Compito 1: Secondo il testo in esame, quali zone furono colpite dal terremoto del 2004 citato come uno dei due eventi lontani?
Compito 2: Trascrivi dal testo in esame tutto ciò che va da "I ricercatori hanno" fino a "ha concluso Niu.".

Testo in esame:

■ ■ ■ ■ ■

I ricercatori hanno anche notato che in due occasioni questi spostamenti si sono verificati dopo che la zona di faglia era stata disturbata dalle onde sismiche provenienti da due imponenti terremoti avvenuti a grande distanza, uno dei quali era quello che nel 2004 ha interessato Sumatra e le isole Andamane: la pressione esercitata da quelle onde sismiche è stata sufficiente a provocare uno spostamento dei fluidi nella sezione della faglia di San Andrea sotto osservazione. "E' possibile dunque che la forza della faglia e il rischio di terremoti si influenzato da eventi che avvengono dall'altra parte del globo", ha concluso Niu.

■ ■ ■ ■ ■

Estratto delle voci:
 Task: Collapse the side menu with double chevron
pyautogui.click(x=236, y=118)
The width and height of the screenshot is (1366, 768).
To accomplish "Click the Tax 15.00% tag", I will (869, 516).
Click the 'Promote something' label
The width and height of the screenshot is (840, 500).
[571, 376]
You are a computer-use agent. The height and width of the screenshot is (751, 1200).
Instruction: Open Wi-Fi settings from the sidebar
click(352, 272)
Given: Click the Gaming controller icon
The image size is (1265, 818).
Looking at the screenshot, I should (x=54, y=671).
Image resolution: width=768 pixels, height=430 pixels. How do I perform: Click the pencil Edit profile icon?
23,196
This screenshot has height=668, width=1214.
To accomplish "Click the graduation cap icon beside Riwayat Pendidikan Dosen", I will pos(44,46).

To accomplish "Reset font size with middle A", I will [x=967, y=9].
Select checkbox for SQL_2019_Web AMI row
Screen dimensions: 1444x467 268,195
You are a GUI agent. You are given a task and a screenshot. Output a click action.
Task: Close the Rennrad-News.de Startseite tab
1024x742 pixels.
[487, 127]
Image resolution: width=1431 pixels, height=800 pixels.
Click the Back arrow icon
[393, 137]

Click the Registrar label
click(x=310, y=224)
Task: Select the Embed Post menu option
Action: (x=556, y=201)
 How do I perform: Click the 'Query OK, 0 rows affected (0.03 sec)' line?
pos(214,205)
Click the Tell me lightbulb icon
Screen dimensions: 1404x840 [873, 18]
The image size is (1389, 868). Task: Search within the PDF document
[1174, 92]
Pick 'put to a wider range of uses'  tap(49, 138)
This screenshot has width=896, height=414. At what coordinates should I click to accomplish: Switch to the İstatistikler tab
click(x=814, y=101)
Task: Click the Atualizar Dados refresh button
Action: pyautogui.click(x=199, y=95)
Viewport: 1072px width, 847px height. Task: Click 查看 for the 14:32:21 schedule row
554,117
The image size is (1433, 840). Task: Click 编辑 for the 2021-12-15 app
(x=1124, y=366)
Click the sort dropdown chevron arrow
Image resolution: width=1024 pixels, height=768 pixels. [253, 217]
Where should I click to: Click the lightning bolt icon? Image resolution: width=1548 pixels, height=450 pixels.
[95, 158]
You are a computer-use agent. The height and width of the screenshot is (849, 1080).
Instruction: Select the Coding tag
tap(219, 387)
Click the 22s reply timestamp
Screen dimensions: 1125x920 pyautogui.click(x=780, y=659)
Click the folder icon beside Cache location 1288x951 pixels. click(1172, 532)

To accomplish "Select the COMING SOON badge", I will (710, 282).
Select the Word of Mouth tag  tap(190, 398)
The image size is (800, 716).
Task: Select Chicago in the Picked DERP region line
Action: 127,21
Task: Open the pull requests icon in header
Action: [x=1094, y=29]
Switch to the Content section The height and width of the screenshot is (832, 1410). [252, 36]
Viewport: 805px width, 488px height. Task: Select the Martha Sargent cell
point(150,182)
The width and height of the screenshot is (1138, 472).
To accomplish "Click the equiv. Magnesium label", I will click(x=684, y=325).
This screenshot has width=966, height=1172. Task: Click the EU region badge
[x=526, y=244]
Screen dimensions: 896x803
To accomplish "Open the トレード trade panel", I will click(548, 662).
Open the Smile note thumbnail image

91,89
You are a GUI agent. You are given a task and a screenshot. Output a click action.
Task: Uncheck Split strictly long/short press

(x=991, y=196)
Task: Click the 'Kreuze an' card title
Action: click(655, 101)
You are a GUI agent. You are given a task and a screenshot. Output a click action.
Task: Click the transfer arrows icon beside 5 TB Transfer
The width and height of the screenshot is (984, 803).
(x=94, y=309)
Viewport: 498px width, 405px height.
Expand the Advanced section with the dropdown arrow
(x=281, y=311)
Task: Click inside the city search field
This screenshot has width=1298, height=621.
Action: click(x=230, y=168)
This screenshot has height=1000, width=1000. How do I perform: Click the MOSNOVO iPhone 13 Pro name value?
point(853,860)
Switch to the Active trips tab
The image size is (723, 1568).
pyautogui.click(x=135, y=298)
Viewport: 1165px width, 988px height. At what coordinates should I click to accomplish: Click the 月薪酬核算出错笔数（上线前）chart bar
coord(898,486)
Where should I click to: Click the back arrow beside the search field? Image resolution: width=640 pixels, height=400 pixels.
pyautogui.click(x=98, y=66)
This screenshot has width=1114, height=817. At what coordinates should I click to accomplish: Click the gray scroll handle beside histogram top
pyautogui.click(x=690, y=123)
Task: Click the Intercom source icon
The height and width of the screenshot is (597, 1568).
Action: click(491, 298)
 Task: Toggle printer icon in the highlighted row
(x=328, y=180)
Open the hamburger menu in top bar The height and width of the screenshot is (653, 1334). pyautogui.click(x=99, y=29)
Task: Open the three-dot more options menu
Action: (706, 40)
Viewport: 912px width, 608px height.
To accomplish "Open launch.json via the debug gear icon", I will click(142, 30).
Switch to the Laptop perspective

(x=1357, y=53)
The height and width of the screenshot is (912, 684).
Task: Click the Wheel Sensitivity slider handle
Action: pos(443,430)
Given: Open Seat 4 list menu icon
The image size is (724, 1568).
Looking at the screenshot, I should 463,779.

■ ■ ■ ■ ■

Risposta 1: Sumatra e le isole Andamane.

Risposta 2:
I ricercatori hanno anche notato che in due occasioni questi spostamenti si sono verificati dopo che la zona di faglia era stata disturbata dalle onde sismiche provenienti da due imponenti terremoti avvenuti a grande distanza, uno dei quali era quello che nel 2004 ha interessato Sumatra e le isole Andamane: la pressione esercitata da quelle onde sismiche è stata sufficiente a provocare uno spostamento dei fluidi nella sezione della faglia di San Andrea sotto osservazione. "E' possibile dunque che la forza della faglia e il rischio di terremoti si influenzato da eventi che avvengono dall'altra parte del globo", ha concluso Niu.